The Wall Street Journal’s recent article titled How Judges Are Using AI to Help Decide Your Legal Dispute captures a shift that has been underway for some time. Courts are not experimenting with AI because it is fashionable. They are doing so because the workload has outpaced their existing processes.
One example in the article that is especially instructive:
Federal Judge Xavier Rodriguez ran an experiment after completing a seven-week trial involving Texas election law. His chambers had spent months reviewing hundreds of thousands of exhibits, testimony from more than seventy witnesses, and extensive case law before issuing a 140-page opinion. Out of curiosity, Rodriguez ran the same evidentiary record through an AI tool. Within minutes, it produced a draft that included findings of fact that had taken weeks to assemble. The output was not perfect and required verification, but it was good enough to change how he approached the work going forward.
That experiment illustrates what AI is actually doing well in legal settings.
It is compressing time spent on synthesis and organizing. It is not replacing judgment. In his example, Rodriguez remained responsible for the decision. The AI helped create structure in an overwhelming body of material that his clerks spent 10 months with, but I did not make any decisions.
Judge Rodriguez’s experiment points to a broader set of uses that are easy to imagine inside a modern courtroom.
A system like TimePilot could ingest the full evidentiary record of a case and generate competing timelines drawn from different parties’ submissions, flag inconsistencies between testimony and exhibits, or surface where factual claims rest on thin or circular support. It could map which filings rely on the same underlying evidence, highlight where a single document is carrying disproportionate weight, or show how factual assertions evolve across briefs, motions, and hearings.
None of that resolves legal questions. But it does change how quickly judges and their clerks can orient themselves to a complex record.
It also changes what clerks spend their time doing. Instead of manually assembling chronologies, cross-referencing citations, or re-reading the same material to answer narrow factual questions, clerks can focus on what courts actually need from them: testing arguments, checking assumptions, identifying gaps, and stress-testing draft reasoning against the record.

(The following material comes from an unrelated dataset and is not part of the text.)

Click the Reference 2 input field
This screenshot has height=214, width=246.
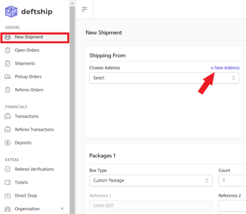pyautogui.click(x=232, y=206)
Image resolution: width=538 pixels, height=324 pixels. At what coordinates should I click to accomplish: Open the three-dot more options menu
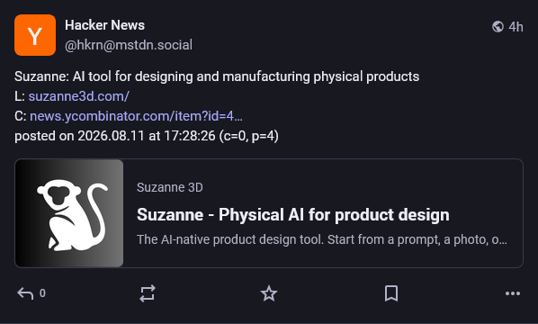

In that sense, AI does not remove clerks from the process. It removes some of the least judicially valuable work from their desks.
The work that remains is judgment-heavy, adversarial, and interpretive. That work does not disappear. If anything, it becomes more central.
This pattern is already familiar in other parts of the justice system. Tools like TimePilot are used hundreds of times a day by law enforcement agencies and district attorney offices to ingest large volumes of reports, transcripts, video, and other primary materials, and to generate timelines, cross-references, and issue maps that would otherwise take analysts or prosecutors days or weeks to assemble. As with Judge Rodriguez’s experiment, the value comes from speed and organization, not from substituting human decision making.
The backlash against AI in law has largely stemmed from failures to respect that boundary. Lawyers submitting filings with fictional citations. Draft opinions containing factual errors that went uncaught. In each case, the problem was not that AI was used. It was that verification, traceability, and responsibility were treated as optional.
What the WSJ reporting makes clear is that judges are not asking AI to decide cases for them.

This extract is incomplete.